The phenotypes of the offspring would be three unaffected, normal-stature offspring, and one affected chondrodystrophic offspring; there would be a 25% chance of having an affected offspring if both parents were carriers of the recessive allele. Other probabilities for the other possible allele combinations concerning this gene are: 0% chance of affected offspring if only one parent is a carrier, 0% chance of affected offspring if one parent is affected and the other does not carry the allele, and 50% chance of affected offspring if one parent is affected and the other is a carrier. These ratios may be found by drawing up a standard Mendelian punnett square.

===Percentage risk of inheritance===
- Both average parents
  1. A couple already has a child with chondrodystrophy; the risk of inheritance for the next child to have the disorder is 0.1% (less than 1 in 1,000)
  2. The risk that the normal-statured child will have at least one offspring with this disorder is 0.01% (less than 1 in 10,000)
- One parent with chondrodystrophy and one parent without
  1. One child with normal height; the probability of that child having offspring with chondrodystrophy is 0.01% (less than 1 in 10,000)
  2. One child with normal stature; the probability of the next having chondrodystrophy is 50% (1 in 2)
  3. One child with normal stature; the probability of the next not having chondrodystrophy is 50% (1 in 2)
- Both parents with chondrodystrophy
  1. The probability of offspring affected by chondrodystrophy is 100% (4 in 4)
  2. The probability of offspring to be of normal size is 0% (0 in 4)

==Diagnosis==
There are several ways to determine if a child has chondrodystrophy, including parent testing and x-rays. If the fetus is suspected of having chondrodystrophy, the parents can be tested to find out if the fetus in fact does have the disease. It is not until the baby is born that a diagnosis can be declared. The diagnosis is declared with the help of several x-rays and charted bone growth patterns.

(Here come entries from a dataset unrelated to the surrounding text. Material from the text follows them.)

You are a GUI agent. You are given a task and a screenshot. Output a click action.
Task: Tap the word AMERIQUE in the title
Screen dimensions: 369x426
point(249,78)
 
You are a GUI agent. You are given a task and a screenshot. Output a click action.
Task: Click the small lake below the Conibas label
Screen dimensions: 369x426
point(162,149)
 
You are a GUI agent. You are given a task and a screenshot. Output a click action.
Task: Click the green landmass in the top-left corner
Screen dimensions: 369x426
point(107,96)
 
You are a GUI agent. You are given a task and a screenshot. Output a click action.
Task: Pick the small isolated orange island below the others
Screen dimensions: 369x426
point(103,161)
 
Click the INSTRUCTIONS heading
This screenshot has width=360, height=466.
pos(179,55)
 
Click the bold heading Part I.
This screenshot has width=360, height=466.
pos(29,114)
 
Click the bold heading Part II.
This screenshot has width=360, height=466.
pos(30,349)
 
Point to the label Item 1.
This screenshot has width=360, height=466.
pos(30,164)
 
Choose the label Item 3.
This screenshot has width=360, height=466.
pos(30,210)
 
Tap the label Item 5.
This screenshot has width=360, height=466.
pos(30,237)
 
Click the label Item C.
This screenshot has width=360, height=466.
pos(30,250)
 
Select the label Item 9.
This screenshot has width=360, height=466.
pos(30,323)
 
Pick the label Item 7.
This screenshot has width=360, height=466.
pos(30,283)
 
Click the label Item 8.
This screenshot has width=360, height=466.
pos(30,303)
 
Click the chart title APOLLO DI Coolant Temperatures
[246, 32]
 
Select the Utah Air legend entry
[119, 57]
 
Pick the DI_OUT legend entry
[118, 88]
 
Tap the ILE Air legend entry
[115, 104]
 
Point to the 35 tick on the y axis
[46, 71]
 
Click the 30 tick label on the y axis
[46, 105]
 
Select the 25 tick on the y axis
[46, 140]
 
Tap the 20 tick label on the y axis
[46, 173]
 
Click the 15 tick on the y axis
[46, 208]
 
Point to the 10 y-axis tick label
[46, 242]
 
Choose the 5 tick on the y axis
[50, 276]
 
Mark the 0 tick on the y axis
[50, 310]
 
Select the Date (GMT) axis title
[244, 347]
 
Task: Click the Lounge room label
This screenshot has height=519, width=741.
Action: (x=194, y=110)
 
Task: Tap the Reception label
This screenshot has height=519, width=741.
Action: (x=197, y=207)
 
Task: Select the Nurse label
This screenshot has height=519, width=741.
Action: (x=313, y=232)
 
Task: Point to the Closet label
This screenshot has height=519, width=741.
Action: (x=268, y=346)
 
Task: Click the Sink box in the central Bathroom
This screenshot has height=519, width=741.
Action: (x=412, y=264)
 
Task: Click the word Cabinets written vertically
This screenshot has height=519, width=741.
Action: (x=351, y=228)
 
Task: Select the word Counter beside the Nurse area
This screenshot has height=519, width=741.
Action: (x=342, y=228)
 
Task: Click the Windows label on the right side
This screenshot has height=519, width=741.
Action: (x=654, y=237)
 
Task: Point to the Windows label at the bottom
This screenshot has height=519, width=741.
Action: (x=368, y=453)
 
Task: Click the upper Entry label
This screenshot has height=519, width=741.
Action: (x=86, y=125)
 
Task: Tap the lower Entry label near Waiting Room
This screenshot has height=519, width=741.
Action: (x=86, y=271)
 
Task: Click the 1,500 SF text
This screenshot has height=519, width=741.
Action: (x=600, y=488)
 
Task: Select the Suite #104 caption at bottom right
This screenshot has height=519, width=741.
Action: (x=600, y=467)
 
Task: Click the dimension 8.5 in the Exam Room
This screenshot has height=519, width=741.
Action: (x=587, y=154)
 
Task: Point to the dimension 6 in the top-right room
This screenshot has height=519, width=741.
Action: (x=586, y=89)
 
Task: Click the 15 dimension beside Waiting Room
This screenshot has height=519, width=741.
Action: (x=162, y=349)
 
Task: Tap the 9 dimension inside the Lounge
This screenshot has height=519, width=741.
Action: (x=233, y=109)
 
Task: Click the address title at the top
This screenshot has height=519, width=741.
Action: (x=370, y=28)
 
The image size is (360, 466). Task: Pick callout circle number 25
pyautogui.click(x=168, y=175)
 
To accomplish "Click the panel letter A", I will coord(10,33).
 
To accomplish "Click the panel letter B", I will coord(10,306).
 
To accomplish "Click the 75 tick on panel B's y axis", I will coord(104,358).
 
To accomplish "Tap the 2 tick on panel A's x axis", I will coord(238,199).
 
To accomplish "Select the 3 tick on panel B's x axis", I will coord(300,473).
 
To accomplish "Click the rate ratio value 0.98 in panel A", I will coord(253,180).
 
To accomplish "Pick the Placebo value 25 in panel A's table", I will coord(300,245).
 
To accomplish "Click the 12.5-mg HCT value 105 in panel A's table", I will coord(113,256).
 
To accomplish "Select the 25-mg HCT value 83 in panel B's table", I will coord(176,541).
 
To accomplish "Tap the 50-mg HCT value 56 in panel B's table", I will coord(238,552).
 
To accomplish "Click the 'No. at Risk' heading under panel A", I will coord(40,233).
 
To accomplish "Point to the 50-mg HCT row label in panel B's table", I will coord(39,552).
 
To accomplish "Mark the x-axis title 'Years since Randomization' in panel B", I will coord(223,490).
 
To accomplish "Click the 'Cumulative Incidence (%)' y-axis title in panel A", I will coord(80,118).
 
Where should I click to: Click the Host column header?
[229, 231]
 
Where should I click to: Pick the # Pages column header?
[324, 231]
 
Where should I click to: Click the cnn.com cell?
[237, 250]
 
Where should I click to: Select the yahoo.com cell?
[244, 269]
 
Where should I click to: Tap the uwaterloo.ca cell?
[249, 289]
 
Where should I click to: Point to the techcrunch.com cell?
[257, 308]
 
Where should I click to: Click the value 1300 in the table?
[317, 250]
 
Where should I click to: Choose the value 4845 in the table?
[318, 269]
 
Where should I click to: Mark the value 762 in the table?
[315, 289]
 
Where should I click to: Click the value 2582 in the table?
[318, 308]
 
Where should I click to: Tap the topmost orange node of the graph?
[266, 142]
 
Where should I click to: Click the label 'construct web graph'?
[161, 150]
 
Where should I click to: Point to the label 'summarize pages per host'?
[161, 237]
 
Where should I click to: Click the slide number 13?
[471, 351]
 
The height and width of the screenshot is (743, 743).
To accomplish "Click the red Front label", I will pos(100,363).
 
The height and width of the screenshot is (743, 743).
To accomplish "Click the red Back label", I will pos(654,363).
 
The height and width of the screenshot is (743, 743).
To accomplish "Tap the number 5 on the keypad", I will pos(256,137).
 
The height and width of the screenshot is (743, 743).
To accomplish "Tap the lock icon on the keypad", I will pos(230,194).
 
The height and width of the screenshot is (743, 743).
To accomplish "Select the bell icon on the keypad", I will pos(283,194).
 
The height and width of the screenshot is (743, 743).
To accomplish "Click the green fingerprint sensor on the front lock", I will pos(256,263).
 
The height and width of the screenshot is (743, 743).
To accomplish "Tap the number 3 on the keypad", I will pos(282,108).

Once the child is diagnosed the parents have to monitor the children because of several different factors. As the child gets older, hearing, eyesight and motor skills may be defective. Also, breathing (apnea) and weight problems (obesity) may occur. Structurally, scoliosis, bowed legs (genu varum), and arthritis may result.

==Treatment==
There is no treatment at this time to promote bone growth in chondrodystrophy patients. Certain types of growth hormone seem to increase the rate of growth during the first year of life/treatment, but have no substantial effect in adult patients. Only a few surgical centers in the world perform, experimentally, leg and arm lengthening procedures. Most common therapies are found in seeking help from: family physicians, pediatrics, internists, endocrinologists, geneticists, orthopedists and neurologists.

===Coping with chondrodystrophy===
It is important that the individual experience independence and self-worth. There are several appliances available to help overcome the disadvantages of small stature, including light-switch extenders and longer pedals in cars to enable effective driving. Several organizations that help Little People interact and get involved, such as the Little People of America.

====Physical education and sports====
Having short limbs can limit ball handling, and athletic performance in racquet sports and certain track events, like the long jump and high jump. However, short limbs can be an advantage for a sport like power lifting. Additionally, swimming and bicycling are recommended due to their limited impact on the joints.

====Modification suggestions====
- Height adjustments for goals and volleyball nets.
- Modified rules to accommodate size and structure.
- Modified equipment, such as smaller balls and/or racquets.
- Lowered swings to allow a feeling of independence on the playground.

====The Dwarf Athletic Association of America====
The Dwarf Athletic Association was started in 1985 for little people. Common sports are basketball, volleyball, powerlifting, track, field, swimming and bowling. National events are held along with the annual conference of Little People of America. The games accommodate athletes who are 4'10" or less with chondrodystrophy or related disorders. Athletes who meet the above requirements may compete in the Paralympic Games and other events sponsored by the International Paralympic Committee.